Anyone who mourned Lennon's death could only hope that Julian, who turns 18 April 8, would follow the advice once given him by Paul McCartney in "Hey Jude"--- "Take a sad song and make it better."

Julian was conceived in July 1962, in what his father was later to tell Playboy magazine was a "Saturday Night Special"-inspired solely by "a bottle of whiskey on a Saturday night."

Perhaps not so coincidentally, this was a period of gestation for the Beatles as well. Their local popularity was reaching manic pitch, and a record contract with EMI had just been signed. In August 1962 Ringo Starr finally joined the band as its drummer. In September, the Beatles' first recording session, under the direction of George Martin, took place at Abbey Road studios. On Oct. 5, their first single, "Love Me Do," was released in England, and musical history was made.

The explosion of national interest in the Beatles, however, necessitated some secrecy. Cynthia Powell, who'd. been going with John Winston Lennon since they were students at the Liverpool College of Art, had to keep her pregnancy hidden from the public. Their subsequent marriage, on Aug. 23, 1962, was a private ceremony, off-limits to the press.

 Eight months later, Powell's labor pains started while she was shopping on Penny Lane, not far from Lennon's childhood home. At the same time, the Beatles' debut album, Please Please Me, was rising to the top of the British charts, where it would remain for six months.

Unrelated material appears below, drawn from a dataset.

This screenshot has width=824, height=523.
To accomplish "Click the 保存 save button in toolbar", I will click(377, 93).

Yoko Ono, Julian (5), and John Lennon at the rehearsal of a Rolling Stones TV SpecialTaken to Sefton General Hospital in Liverpool, Powell delivered her baby at 7:45 on the morning of April 8. Aside from a yellow tinge to his body, caused by the umbilical cord wrapped around his neck, the child was in perfect health. A week later, Lennon returned from the Beatles' first national tour to see his son. He was named John Charles Julian Lennon-Charles after Powell's father, Julian after Lennon's mother.

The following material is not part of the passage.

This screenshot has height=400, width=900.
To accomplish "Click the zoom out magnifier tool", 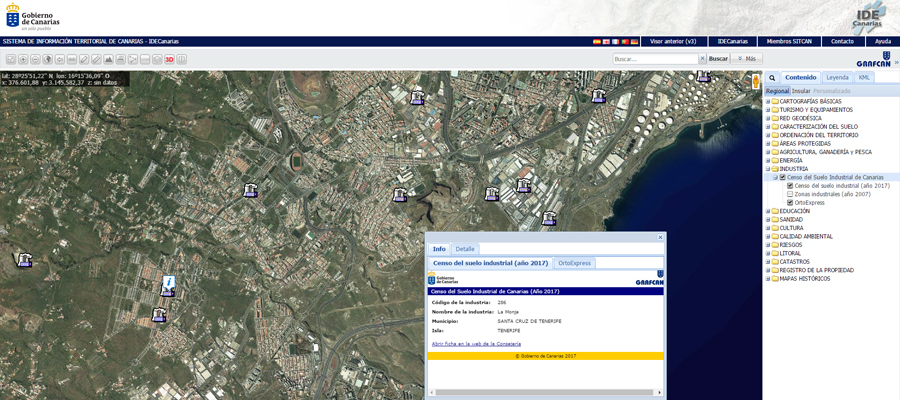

The news that one of the Beatles was a married father didn't become public knowledge for six months. When the story broke, however, the effect was that of a dam bursting and deluging the new family in its flood. The Lennons, then living with Powell's mother, were suddenly submerged in a current of microphones, cameras, incessant phone calls and hysterical fans. A move to London provided some relief, until fanatical devotees and equally frenzied reporters discovered the Lennon's Emperors Gate address. The six flights of stairs leading to their apartment were soon crowded with zealots, clamoring for a glimpse of the new royal family.